Infrared Spectroscopy
This guide is an early version — the text is complete, and a few figures are still being redrawn. Spotted something unclear? Let us know.
The question this page answers: How can we use information about stretching and bending of bonds to determine FGs?
Deeper reading: Clayden 2e: Chapter 3 Page 63–72 — see our chapter-by-chapter practice map for Clayden.
IR as a diagnostic tool for functional groups
What does IR actually measure?
Infrared (IR) spectroscopy is used as a diagnostic tool for the presence of certain functional groups.

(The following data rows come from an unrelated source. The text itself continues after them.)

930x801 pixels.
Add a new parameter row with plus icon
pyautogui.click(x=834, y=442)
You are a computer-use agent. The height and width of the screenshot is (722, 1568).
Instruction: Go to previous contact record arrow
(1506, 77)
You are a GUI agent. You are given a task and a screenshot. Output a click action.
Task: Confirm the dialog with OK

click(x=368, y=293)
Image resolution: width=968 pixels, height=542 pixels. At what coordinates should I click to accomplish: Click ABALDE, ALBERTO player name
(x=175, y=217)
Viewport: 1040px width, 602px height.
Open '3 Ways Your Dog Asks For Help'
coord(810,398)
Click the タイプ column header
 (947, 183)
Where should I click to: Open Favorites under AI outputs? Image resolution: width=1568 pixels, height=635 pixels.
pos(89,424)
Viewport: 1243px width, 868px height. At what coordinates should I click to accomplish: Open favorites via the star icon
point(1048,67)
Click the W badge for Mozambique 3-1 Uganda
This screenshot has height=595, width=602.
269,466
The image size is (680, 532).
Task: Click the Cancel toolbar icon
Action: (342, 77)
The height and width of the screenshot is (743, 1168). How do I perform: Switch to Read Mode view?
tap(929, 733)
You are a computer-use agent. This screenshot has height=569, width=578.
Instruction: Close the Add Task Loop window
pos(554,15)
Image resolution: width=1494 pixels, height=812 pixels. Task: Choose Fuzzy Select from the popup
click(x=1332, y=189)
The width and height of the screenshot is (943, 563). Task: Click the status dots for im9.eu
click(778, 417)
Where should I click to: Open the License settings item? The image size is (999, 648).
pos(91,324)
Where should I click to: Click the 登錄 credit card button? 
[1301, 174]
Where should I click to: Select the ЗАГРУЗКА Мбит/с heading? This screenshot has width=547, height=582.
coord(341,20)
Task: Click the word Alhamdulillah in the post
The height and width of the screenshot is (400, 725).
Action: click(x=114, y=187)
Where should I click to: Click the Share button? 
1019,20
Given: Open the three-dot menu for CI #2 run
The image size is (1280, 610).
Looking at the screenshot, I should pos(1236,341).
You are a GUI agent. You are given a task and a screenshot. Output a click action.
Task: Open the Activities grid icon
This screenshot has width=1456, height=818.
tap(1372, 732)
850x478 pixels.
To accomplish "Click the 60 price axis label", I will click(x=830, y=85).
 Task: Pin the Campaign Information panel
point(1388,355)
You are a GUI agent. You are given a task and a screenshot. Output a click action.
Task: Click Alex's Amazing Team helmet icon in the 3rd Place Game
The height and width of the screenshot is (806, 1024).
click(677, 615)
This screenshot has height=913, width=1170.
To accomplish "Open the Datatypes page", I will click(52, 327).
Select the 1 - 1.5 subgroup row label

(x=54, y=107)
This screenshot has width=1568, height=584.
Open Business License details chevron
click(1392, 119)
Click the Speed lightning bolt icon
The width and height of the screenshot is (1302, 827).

IR radiation in the mid-IR region (4000–400 cm–1) is most useful for organic chemists because it can be used to study the fundamental vibrations of chemical bonds. These vibrations include stretching and bending processes:
Molecules absorb IR energy that matches the energy it takes to vibrate the bond. One caveat: the stretching must induce a change in the dipole of the molecule.
How the IR absorptions of bonds differ
What sets a bond's frequency?
Bonds will vibrate at differing levels of IR energy, which permits us to tell FGs apart.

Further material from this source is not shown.